Don’t make any one of these 9 fatal mistakes if you’re running a personal training business. I’ve seen these happen over the years and it always ends in a DISASTER (or something close), so please learn from my experience, avoid the pitfalls and SUCCEED! I hate to see history repeating itself.

Violate your client’s privacy and be prepared for the consequences.

1. Violate your client’s privacy

Violate your client’s privacy and be prepared for the consequences.

Personal training is a business where the customer puts you in a position of trust. Trust takes a long time to build up and an instant to destroy. At all times, you must listen to, and respect, your client.

Unfortunately, not all trainers got the message: I have seen instances where trainers took pictures with their iPhones of their clients working out on the gym floor and then posted those images on social media to boost their own profile to boost their social media presence.

WTF were they thinking?

This is absolutely unacceptable.

Clients come to you precisely because they don’t feel in perfect photogenic shape. The last thing they want is for a personal trainer to violate their trust for superficial commercial purposes. See yourself as a trusted advisor, not an Instragram junkie.

## Data lines
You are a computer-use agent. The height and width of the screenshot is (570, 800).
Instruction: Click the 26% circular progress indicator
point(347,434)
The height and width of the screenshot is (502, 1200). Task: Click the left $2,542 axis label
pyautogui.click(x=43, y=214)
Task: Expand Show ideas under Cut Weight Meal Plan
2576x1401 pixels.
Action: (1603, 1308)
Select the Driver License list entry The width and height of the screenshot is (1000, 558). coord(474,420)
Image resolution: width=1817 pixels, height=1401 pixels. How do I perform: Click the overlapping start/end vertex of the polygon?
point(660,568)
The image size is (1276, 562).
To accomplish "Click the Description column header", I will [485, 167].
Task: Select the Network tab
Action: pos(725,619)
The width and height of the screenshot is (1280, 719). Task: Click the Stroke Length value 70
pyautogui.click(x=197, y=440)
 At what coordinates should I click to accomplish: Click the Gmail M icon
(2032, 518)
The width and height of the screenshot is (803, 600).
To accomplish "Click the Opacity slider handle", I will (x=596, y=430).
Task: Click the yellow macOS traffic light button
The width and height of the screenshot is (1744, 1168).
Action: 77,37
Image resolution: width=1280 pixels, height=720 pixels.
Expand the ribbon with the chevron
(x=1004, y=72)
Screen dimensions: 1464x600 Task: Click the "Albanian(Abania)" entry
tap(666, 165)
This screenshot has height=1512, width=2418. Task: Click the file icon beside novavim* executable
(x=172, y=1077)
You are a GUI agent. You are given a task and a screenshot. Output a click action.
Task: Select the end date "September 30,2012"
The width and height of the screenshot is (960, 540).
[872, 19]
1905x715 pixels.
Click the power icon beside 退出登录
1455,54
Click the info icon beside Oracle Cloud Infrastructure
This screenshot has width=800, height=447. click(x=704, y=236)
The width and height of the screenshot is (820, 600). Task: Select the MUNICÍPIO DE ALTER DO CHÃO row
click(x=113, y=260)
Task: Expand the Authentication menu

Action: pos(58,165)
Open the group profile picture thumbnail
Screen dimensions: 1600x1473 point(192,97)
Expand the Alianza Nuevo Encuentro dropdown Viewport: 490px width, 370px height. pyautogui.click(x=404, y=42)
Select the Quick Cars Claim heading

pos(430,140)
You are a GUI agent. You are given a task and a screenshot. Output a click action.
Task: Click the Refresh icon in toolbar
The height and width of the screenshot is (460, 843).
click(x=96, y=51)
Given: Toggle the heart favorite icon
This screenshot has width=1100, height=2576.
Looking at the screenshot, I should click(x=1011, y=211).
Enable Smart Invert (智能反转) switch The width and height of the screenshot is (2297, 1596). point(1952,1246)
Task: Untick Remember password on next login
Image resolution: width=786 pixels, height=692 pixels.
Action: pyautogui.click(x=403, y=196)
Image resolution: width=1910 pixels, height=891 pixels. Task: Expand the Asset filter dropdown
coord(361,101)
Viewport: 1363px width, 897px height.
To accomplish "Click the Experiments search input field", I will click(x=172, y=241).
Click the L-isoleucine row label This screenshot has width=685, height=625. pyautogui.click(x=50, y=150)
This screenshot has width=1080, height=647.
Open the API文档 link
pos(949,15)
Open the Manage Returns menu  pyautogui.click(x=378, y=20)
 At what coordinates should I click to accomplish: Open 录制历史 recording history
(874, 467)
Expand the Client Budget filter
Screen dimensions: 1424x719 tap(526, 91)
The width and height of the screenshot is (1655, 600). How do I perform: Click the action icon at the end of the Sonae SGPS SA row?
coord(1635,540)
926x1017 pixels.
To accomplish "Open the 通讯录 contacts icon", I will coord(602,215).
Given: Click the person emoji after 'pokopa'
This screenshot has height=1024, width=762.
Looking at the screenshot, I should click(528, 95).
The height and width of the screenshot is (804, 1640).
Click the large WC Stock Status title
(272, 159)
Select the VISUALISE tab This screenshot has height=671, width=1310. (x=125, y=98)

## What you will do
a: Reproduce verbatim the section of the personal training post that opens with the words containing "Unfortunately, not all" and closes with "an Instragram junkie.".
b: According to the personal training post, why do clients come to a trainer?
c: Write the next part of the personal training post, picking up after its final sentence.
The entries play no part in what follows.

## Results of the tasks
a:
Unfortunately, not all trainers got the message: I have seen instances where trainers took pictures with their iPhones of their clients working out on the gym floor and then posted those images on social media to boost their own profile to boost their social media presence.

WTF were they thinking?

This is absolutely unacceptable.

Clients come to you precisely because they don’t feel in perfect photogenic shape. The last thing they want is for a personal trainer to violate their trust for superficial commercial purposes. See yourself as a trusted advisor, not an Instragram junkie.

b: They come because they don't feel in perfect photogenic shape.

c:
For most women, the idea of an image of themselves red faced, sweating with no make-up on, wearing an unflattering lycra outfit  appearing on social media is an absolute nightmare!  If you take photos of your clients without their express written consent, sorry, but you’re an idiot. Do it at your peril and watch your business go down the proverbial toilet.

I’ve seen it happen many more times than is comfortable for me so I had to say something.

Your integrity can only take so many hits before no one will deal with you and you’ll be stuck in a rut with nowhere to turn, your reputation is everything in this industry, forego a few likes on Facebook and build real trust with your following.

2. Ignore the local community

Use local businesses and publications to generate publicity on top of your social media marketing strategy.

Use local businesses and publications to generate publicity on top of your social media marketing strategy.

A personal trainer is often part of a much bigger ecosystem of goods and services consumed by your clients.

I’ve seen a lot of trainers perish because they think they can exist in isolation without the help of their local community.

Get it into your head that you can massively succeed just by tapping into the power of local businesses – you don’t need to worry about online marketing bulls*it until you’ve got the basics down.

Your customers will regularly be looking for services closely associated with personal training (such as nutrition advice, dentistry and the massive industry of beauty good and services…it’s a long, lucrative list).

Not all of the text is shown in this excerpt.